Google Analytics is great, but not everyone in your organization will be granted access. In many places I’ve worked, it was on a kind of “need to know” basis.

In this article, I’m gonna flip that on its head and show you how I wrote a GitHub Action that queries Google Analytics, generates a top ten list of the most frequently viewed pages on my site from the last seven days and compares them to the previous seven days to tell me which pages have increased in views, which pages have decreased in views, which pages have stayed the same and which pages are new to the list.

The report is then nicely formatted with icon indicators and posted to a public Slack channel every Friday at 10 AM.

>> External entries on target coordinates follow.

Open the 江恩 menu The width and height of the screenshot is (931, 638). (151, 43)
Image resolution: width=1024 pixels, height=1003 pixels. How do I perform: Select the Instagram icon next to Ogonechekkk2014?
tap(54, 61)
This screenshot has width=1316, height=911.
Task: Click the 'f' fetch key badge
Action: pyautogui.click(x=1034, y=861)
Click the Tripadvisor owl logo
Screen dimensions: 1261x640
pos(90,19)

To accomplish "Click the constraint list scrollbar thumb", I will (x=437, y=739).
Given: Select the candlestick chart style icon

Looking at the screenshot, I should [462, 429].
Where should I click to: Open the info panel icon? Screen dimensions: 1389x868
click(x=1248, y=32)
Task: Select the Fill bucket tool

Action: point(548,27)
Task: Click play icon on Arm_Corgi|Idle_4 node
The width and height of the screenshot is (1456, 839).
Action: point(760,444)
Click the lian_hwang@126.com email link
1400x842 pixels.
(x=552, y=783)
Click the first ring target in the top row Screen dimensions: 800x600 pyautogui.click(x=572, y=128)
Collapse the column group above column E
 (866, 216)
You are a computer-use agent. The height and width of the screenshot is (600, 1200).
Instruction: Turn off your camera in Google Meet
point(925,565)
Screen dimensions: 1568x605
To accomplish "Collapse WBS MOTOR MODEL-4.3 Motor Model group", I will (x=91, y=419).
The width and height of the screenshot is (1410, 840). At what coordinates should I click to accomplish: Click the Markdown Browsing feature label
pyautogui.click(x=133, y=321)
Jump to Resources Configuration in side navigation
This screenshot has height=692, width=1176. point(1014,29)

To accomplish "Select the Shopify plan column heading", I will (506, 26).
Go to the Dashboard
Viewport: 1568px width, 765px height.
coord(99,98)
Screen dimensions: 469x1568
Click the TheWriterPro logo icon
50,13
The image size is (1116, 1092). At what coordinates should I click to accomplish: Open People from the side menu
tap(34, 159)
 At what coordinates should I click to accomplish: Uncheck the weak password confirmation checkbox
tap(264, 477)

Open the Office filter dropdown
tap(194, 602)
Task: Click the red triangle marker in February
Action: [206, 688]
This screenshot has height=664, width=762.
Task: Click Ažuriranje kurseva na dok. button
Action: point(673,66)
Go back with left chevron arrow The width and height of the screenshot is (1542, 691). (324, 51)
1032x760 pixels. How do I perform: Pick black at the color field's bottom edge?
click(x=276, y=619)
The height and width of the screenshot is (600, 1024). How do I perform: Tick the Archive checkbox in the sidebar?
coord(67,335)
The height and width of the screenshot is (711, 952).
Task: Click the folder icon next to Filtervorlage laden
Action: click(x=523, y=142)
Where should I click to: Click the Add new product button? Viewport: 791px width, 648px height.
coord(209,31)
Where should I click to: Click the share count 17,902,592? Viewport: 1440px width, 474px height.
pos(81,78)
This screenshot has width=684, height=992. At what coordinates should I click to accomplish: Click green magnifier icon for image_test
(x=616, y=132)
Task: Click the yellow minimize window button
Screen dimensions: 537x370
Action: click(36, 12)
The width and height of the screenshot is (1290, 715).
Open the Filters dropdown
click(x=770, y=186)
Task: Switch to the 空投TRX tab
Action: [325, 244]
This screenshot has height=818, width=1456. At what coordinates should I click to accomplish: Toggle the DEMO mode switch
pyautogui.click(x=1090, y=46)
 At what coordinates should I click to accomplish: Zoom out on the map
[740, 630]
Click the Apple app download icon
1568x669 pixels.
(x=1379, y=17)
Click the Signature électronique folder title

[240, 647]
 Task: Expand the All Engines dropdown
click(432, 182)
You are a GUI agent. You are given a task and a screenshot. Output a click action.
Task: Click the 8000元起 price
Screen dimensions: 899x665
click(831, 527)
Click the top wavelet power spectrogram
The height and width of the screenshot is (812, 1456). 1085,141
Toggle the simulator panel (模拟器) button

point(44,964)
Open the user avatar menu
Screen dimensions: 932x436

Not only would this surfaced data be useful for folks who might need it, but it also provides an easy way to copy and paste or screenshot the report and add it to a slide for the weekly company/department meeting.

Here’s what the finished report looks like in Slack, and below, you’ll find a link to the GitHub Repository.

A finished Google Analitics report in Slack
(Large preview)

GitHub

To use this repository, follow the steps outlined in the README.

Prerequisites

To build this workflow, you’ll need admin access to your Google Analytics and Slack Accounts and administrator privileges for GitHub Actions and Secrets for a GitHub repository.

Customizing the Report and Action

Naturally, all of the code can be changed to suit your requirements, and in the following sections, I’ll explain the areas you’ll likely want to take a look at.

Customizing the GitHub Action

The file name of the Action weekly-analytics.report.yml isn’t seen anywhere other than in the code/repo but naturally, change it to whatever you like, you won’t break anything.

The name and jobs: names detailed below are seen in the GitHub UI and Workflow logs.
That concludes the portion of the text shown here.